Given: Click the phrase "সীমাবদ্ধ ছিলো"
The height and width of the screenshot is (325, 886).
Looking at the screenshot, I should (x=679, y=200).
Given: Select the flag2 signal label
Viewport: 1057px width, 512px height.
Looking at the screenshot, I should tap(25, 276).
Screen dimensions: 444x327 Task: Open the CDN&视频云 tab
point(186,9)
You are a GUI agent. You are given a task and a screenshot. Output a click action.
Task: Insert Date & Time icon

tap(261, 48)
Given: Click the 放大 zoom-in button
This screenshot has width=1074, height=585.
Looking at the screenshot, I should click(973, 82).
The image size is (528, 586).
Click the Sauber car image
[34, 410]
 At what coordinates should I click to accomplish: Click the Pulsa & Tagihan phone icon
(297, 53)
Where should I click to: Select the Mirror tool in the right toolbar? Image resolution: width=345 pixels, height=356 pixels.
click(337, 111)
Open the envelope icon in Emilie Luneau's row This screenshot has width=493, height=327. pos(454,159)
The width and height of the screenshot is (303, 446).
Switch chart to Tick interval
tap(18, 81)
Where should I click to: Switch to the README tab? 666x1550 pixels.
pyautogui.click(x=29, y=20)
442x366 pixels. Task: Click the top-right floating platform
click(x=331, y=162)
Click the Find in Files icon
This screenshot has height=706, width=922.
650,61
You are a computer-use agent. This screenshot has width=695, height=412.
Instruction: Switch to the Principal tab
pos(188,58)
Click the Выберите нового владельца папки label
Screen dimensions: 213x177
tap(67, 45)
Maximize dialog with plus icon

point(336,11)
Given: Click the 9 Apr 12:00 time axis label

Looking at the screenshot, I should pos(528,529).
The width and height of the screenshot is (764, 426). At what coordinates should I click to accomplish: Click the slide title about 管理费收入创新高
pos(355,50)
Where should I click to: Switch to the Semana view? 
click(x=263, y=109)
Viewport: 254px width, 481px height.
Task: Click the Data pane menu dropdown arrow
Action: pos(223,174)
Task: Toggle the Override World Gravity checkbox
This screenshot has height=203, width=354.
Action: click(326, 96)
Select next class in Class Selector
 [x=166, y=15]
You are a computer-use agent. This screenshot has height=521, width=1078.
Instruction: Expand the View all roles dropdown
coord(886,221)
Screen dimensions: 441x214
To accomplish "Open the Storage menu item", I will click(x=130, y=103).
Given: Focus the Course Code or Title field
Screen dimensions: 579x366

====================

• TASK INSTRUCTIONS
Take each line in the listing that has the word "agent" and copy it.

• REPLY
You are a GUI agent. You are given a task and a screenshot. Output a click action.
You are a computer-use agent. This screenshot has width=695, height=412.
You are a computer-use agent. This screenshot has height=521, width=1078.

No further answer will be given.